Pryor v. Commonwealth Land Title Insurance

*495In an action to recover damages for breach of a title insurance policy and for a declaration that the defendant is obligated to defend and indemnify the plaintiff for legal fees, costs, and expenses incurred in prosecuting this action and a related action entitled Pryor v Binan, pending in the Supreme Court, Suffolk County, under Index No. 01663/99, the plaintiff appeals from so much of an order of the Supreme Court, Suffolk County (Henry, J.), dated June 12, 2002, as granted the defendant’s motion for leave to reargue the plaintiffs prior motion for summary judgment which was determined in an order of the same court dated September 28, 2001, and upon reargument, inter alia, denied the motion for partial summary judgment and dismissed those portions of the complaint seeking a declaration that the defendant is obligated to defend the plaintiff in the related action, indemnify her for legal fees, costs, and expenses incurred in that action, and indemnify her for legal fees, costs, and expenses in this action.
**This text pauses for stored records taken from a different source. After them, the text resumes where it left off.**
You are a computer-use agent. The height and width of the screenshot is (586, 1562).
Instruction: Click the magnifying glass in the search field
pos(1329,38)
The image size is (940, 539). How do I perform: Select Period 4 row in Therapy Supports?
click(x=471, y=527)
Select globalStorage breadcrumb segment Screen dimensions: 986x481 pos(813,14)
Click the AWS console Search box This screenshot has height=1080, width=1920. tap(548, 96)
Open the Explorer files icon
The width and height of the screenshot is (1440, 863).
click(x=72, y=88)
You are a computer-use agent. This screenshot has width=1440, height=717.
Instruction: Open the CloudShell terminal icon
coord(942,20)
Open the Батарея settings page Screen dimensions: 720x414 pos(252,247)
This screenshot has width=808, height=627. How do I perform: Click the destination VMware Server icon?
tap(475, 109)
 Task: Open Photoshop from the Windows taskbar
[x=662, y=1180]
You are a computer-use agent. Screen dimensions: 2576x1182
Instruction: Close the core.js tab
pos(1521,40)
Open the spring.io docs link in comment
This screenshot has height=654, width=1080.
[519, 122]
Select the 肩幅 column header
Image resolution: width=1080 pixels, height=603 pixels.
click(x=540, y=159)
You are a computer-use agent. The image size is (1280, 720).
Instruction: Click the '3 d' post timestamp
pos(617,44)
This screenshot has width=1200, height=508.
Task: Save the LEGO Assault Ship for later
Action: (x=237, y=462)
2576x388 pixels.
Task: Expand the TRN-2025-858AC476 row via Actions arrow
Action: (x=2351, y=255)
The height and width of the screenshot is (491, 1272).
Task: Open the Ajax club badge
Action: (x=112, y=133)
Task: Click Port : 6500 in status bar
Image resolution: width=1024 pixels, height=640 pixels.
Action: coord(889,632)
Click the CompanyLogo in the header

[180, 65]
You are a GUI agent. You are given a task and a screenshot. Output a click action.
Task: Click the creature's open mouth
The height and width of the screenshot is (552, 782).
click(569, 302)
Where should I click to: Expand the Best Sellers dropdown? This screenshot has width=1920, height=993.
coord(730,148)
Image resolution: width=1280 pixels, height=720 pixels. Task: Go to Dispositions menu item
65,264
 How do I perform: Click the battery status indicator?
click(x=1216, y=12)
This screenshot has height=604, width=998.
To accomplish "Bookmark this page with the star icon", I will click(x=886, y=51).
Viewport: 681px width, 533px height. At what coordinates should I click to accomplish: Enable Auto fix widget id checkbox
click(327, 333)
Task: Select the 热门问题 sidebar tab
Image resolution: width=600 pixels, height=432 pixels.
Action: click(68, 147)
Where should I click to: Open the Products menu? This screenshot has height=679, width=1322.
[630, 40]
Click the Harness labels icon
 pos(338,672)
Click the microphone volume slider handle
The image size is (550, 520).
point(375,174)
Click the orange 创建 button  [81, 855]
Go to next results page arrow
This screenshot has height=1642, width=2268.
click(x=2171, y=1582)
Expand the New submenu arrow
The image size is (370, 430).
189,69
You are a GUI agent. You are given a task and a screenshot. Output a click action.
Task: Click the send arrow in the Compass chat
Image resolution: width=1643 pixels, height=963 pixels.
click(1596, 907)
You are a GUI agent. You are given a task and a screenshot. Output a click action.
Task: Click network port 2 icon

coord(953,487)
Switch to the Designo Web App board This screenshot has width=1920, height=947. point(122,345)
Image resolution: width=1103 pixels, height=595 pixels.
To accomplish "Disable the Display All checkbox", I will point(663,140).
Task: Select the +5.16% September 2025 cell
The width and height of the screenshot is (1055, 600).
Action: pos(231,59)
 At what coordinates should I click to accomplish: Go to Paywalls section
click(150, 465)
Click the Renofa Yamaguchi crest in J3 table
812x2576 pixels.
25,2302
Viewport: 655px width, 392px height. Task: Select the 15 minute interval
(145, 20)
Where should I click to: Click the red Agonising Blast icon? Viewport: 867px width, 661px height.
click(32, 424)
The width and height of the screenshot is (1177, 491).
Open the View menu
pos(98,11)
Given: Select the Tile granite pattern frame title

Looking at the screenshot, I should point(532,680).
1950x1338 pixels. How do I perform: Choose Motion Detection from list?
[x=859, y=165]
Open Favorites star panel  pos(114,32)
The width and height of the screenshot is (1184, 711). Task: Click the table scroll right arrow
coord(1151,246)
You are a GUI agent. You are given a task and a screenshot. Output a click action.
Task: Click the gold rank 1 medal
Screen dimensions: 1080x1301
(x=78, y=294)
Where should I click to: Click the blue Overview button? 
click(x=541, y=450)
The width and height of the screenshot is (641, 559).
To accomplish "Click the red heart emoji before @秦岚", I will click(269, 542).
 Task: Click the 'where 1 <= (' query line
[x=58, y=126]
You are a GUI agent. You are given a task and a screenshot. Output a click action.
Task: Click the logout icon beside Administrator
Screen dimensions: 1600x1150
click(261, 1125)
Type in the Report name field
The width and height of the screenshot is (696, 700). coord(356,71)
Ordered that the order is reversed insofar as appealed from, on the law, with costs, the defendant’s motion for leave to reargue is denied, so much of the order dated September 28, 2001, as granted the plaintiff’s motion for partial summary judgment is reinstated, and the matter is remitted to the Supreme Court, Suffolk County, for the entry of a judgment declaring that Commonwealth Land Title Insurance Company is obligated to defend and indemnify the plaintiff in the related action entitled Pryor v Binan, pending in the Supreme Court, Suffolk County, under Index No. 01663/99.

The Supreme Court erred in granting the defendant’s motion for leave to reargue. The defendant did not establish that the Supreme Court misapplied the law or the facts in its original order (see CPLR 2221 [d] [2]). Furthermore, a motion for leave to reargue is not designed to offer a party an opportunity to argue a new theory of law not previously advanced by it (see Frisenda v X Large Enters., 280 AD2d 514 [2001]).

The title policy at issue obligates the defendant to defend the plaintiff and pay her legal fees, costs, and expenses in the action she commenced against her neighbors to quiet title, in which they have asserted a counterclaim against her (see Cohn v Commonwealth Land Tit. Ins. Co., 254 AD2d 241 [1998]; Eliopoulos v Nation’s Tit. Ins. of N.Y., 912 F Supp 28 [1996]). The plaintiff’s contention that she is entitled to legal fees, costs, and expenses in the instant action is an issue for the Supreme Court when determining the plaintiffs potential damages on her cause of action alleging breach of contract (see Hermann v Bahrami, 236 AD2d 516 [1997]; Citibank v Chicago Tit. Ins. Co., 214 AD2d *496212 [1995]). Smith, J.E, Krausman, McGinity and Rivera, JJ., concur.